Since qualitative studies tend to delve more in-depth and provide relevant context, as opposed to specific statistics regarding a topic, data visualization can be a bit tricky. Sankey diagrams can be useful for both qualitative and quantitative data visualization. These diagrams effectively display weighted flows of data from one node to another, connect by a link (Holtz, n.d.). They can take on a few different data structures to either depict evolution, which displays changes over time through a series of replicated nodes, or source to end flow in which each node is unique and the flow depicts changes from start to end (Holtz, n.d.).

Sankey diagrams are comprised of nodes and links with specified instructions dictating the positions of nodes (Block, 2021). A node is a junction at which point the link changes direction. Links are the lines that connect nodes together and display the changes in flows between one node to another. Link width is also important as it represents the weighted value. Last, but not least, instructions are necessary to indicate the relationship, or links, between individuals nodes as well as each links relative position. Position can be determined automatically by an algorithm or may be specified directly through parameters (Block, 2021).

For my team, a Sankey diagram depicting the evolution of student’s roles in small groups is an extremely effective way to visualize the data we have collected. It allows us to show flow for individual students across time while still signifying which students are in a group together. Additionally, if students are absent for certain activities the Sankey diagram helps visualize any potential role changes for the remaining students. While these Sankey diagrams won’t capture the full picture of all the data and associated analysis (i.e., dialogue, resources referenced, specific student interactions), they will help capture the evolution of group roles in response to the different activities and changes in group membership.
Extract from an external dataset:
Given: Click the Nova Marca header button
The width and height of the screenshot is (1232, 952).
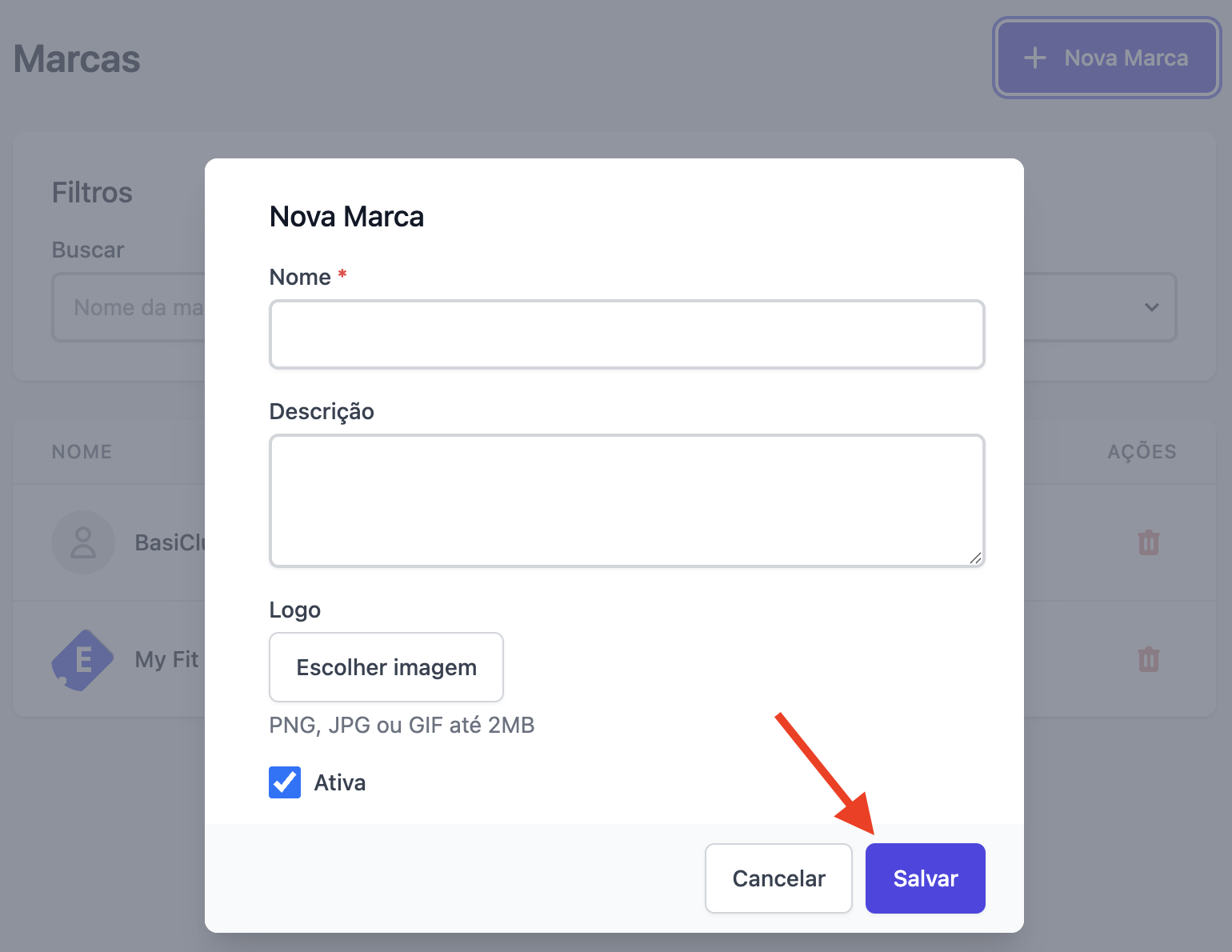Looking at the screenshot, I should [x=1107, y=58].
Visually, they help represent our answer to our research question(s), such as:

“How do student roles in small groups change over the course of three in-class activities?”

Steps to Create a Sankey Diagram:

Complete the following steps to create a Sankey diagram:

Import/create sample data frame containing student role data.
Create a links data frame by transforming the original data frame used.
Create a nodes data frame by transforming the links data frame we created.
Provide instructions for how links and nodes relate to one another.
Plot the Sankey diagram and specify parameters.

Step 1: Adding Data

Disclaimer: The sample data provided below is inspired by my work with Washington State University’s Department of Teaching and Learning. The names and roles provided are not based on actual student data and were merely created to use as an example to support the exploration of how educational research benefits from data visualization using Sankey diagrams.

In this sample data there are four potential roles, two of which are leadership styles and two of which are styles of non-leading group members:

Tyrant: A domineering leader who assumes power without consulting other group members
Partnership: When two or more group members equally share leadership
Critic: A non-leading member who actively disagrees or questions the leader(s) or other members
Follower: A non-leading member who does not actively disagree or questions the leader(s) or other members

First, let’s look at the data frame for which we will be making a Sankey diagram for. In this data frame, we have data about the roles students assume while completing three consecutive activities in small groups of four. For simplicity, the only data included are the students’ names, groups, and their respective roles for activities 1-3. Notice that while we have a group vector, we will not be including that in the role.df data frame. Instead we will make a smaller data frame containing only the student.names and student.group vectors. This will make more sense when we get to Step 5.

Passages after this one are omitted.